Elles ont dénoncé le Conseil des députés pour ce qu’elles ont appelé une coopération « Kumbaya avec HOPE Not Hate, qui, ont-elles insisté est violemment anti-Israël. (Gemma Levine, la directrice adjointe de HOPE Not Hate, a catégoriquement nié cette allégation.)

Bien que les femmes aient tenté de diffuser leurs idées à travers un mégaphone lors de l’événement de la matinée, la plupart des autres participants, occupés à draper les lampadaires et les bacs à fleurs dans les couleurs de Golders Green, en or et vert, n’ont pas interagi avec elles.

Mais un homme d’affaires israélien furieux, Eyal Landau, n’était pas d’humeur à les ignorer. Malgré les protestations de colère de Klaff et Shetreet, Landau les a accusés de « manquer de respect » au drapeau israélien.

« Des gens sont morts pour ce drapeau », a-t-il proclamé, tandis qu’il se dirigeait vers le mémorial de guerre en décrochant les drapeaux des femmes.

« Vous n’avez pas le droit d’utiliser ce drapeau ici », s’est emporté Landau. « Vous faites de grands dommages. Cet événement n’est pas au sujet d’Israël, c’est à propos de l’antisémitisme. Ça suffit ».

Alors que Landau disait aux femmes qu’il les signalerait à l’ambassade d’Israël pour avoir utilisé abusivement le drapeau, les femmes, à leur tour, lui a dit qu’il n’avait pas le droit de toucher leur propriété.

Le député conservateur de Golders Green Mike Freer (à gauche) au Golders Green Together organisée contre une manifestation néo-nazie le 3 juillet 2015 (Crédit : Jenni Frazer / The Times of Israël)

Le député conservateur de Golders Green Mike Freer (à gauche) au Golders Green Together organisée contre une manifestation néo-nazie le 3 juillet 2015 (Crédit : Jenni Frazer / The Times of Israël)

Cependant, cet accrochage a été la seule fausse note d’un événement relativement bon enfant, en présence de quelque 80 partisans, y compris le député conservateur de Golders Green, Mike Freer, et le candidat à la mairie de Londres et l’ancienne députée travailliste Dame Tessa Jowell.

Freer n’était également pas heureux quand il a vu les drapeaux israéliens.

« Ceux d’entre nous qui défendent Israël au parlement passent beaucoup de temps à faire une distinction entre l’antisionisme et l’antisémitisme ; ce genre de chose » – désignant les drapeaux israéliens – « n’aide pas », a déclaré Freer au Times of Israël.
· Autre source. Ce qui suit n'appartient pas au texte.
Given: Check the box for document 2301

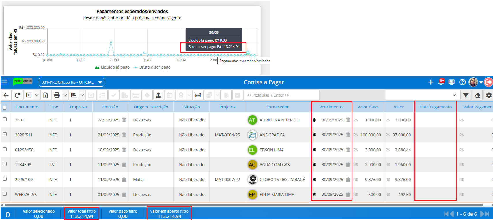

Lorsqu’on lui a demandé ce qu’il ressentait sur la tenue d’une manifestation néo-nazie, même si ce n’est pas dans Golders Green, Freer a déclaré : « La première réaction serait d’interdire, mais dans une certaine mesure je préfère avoir [les néo-nazis] à l’air libre où ils peuvent être vus ».

Jowell a déclaré au Times of Israel qu’elle était venue pour exprimer sa solidarité avec la communauté juive de Golders Green.
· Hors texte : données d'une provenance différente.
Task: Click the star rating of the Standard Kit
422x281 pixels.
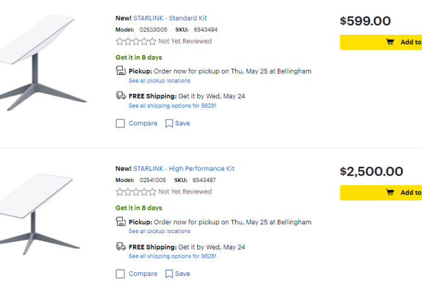Action: [136, 42]
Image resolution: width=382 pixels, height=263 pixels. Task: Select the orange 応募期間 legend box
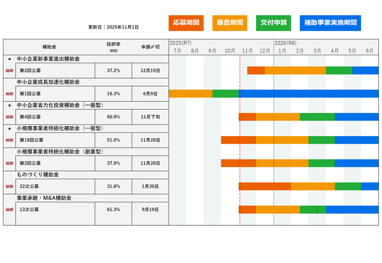186,23
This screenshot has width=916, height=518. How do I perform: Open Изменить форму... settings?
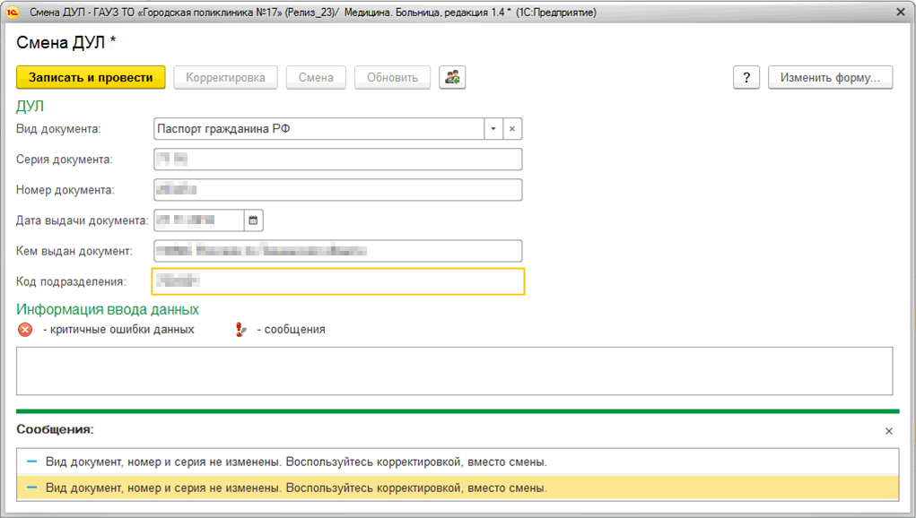[830, 77]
Une collaboratrice du Conseil des députés des Juifs britanniques, Sophie Dunoff au Golders Green Together, le 3 juillet 2015 (Crédit : Jenni Frazer / The Times of Israël)

Une collaboratrice du Conseil des députés des Juifs britanniques, Sophie Dunoff au Golders Green Together, le 3 juillet 2015 (Crédit : Jenni Frazer / The Times of Israël)

« Je me tiendrai toujours aux côtés de la communauté juive de Londres », a déclaré Jowell. Elle a ajouté qu’elle se sentait « profondément mal à l’aise » du fait que tout rassemblement de néo-nazis puisse avoir lieu partout dans Londres.

« Ce n’est pas souhaitable, douloureux et offensant pour des milliers de Juifs de Londres », a-t-elle affirmé.

Jonathan Arkush, le président nouvellement élu du Conseil des députés, a déclaré que la lutte contre l’extrême droite avait montré « que les Juifs ne peuvent pas lutter seul contre l’antisémitisme ».

« Ce matin, voir Golders Green drapé en or et en vert était vraiment super. Les autres communautés juives en Europe admirent vraiment comment nous avons tourné une telle haine en une célébration antiraciste », a déclaré Arkush.